Israel releases former Palestinian hunger striker
Published Thursday, February 7, 2013
A Palestinian prisoner who last year staged a 120-day hunger strike to protest his detention was freed from an Israeli prison on Thursday and returned to his home in the Gaza Strip.
Akram al-Rikhawi was shown on Palestinian television being welcomed by a large crowd of well wishers as he crossed into Gaza after close to nine years in jail.
Israel convicted Rikhawi in 2004 for being a member of Hamas.
He was due to be freed in June this year, but the West Bank-based Palestinian Prisoners' Club said in July that the Israel Prisons Service agreed to bring forward his release in exchange for his ending the hunger strike.

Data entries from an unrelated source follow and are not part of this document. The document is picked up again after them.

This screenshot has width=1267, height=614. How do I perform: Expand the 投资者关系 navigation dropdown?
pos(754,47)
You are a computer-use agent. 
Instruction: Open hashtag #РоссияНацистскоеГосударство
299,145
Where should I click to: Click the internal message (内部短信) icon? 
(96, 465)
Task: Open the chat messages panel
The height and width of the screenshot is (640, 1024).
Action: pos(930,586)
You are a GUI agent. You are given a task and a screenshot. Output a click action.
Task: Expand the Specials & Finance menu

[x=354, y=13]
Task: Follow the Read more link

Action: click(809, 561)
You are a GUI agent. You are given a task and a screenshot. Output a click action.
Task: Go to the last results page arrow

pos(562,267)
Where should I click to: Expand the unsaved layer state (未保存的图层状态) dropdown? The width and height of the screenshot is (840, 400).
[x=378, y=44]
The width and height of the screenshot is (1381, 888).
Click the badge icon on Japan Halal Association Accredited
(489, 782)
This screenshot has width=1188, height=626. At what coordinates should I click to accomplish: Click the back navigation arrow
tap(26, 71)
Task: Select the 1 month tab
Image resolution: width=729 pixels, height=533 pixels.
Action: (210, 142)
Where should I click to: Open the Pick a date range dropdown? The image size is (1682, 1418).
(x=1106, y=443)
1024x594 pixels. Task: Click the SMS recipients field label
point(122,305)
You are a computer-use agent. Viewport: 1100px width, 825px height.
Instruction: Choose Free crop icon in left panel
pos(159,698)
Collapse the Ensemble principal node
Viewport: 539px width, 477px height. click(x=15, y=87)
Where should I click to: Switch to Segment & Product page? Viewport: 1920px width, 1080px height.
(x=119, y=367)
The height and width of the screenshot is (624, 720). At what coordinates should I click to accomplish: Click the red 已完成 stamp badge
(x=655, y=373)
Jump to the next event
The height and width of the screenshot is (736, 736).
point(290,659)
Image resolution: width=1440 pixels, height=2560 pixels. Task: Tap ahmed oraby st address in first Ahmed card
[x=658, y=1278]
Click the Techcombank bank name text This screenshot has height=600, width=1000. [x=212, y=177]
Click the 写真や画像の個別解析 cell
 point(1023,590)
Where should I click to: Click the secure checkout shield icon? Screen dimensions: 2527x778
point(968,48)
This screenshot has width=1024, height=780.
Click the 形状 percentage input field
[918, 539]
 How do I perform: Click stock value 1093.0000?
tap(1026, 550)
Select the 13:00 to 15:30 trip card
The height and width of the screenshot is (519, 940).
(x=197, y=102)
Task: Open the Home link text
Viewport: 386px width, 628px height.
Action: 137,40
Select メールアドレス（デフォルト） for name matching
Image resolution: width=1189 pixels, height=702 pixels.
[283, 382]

Amnesty International on Thursday warned that two Palestinians imprisoned without charge since November were suffering deteriorating health after launching hunger strikes shortly after their arrest.
The London-based rights group said that Jaafar Ezzedine and Tareq Qaadan were visited by their lawyer last week in the medical wing of Israel’s notorious Ramleh prison.
"Jaafar and Tariq are taking only water," an Amnesty statement quoted the unnamed lawyer as saying.
"Last week both were taken to a hospital for eight hours and underwent medical checks. I was with them in the hospital and spoke to the doctors who told me their health is in a very critical state."
He added that both men accepted injections of vitamins and other supplements.
Palestinian prisoner support group Adameer says six prisoners held by Israel are currently on hunger strike.
The longest serving are Ayman Sharawneh and Samer Issawi who have been fasting for months to demand their release from imprisonment without trial.
Issawi, who has been without food for 198 days, began refusing water on Tuesday. Sharawneh launched a hunger strike in July 2011, suspended it in December, but resumed it in January over Israeli delays over his release.
Amnesty demanded that Israel either charge or release immediately those interned and end the practice of "administrative detention," under which political prisoners can be imprisoned without trial by order of a military court.
The order can be renewed indefinitely for six months at a time.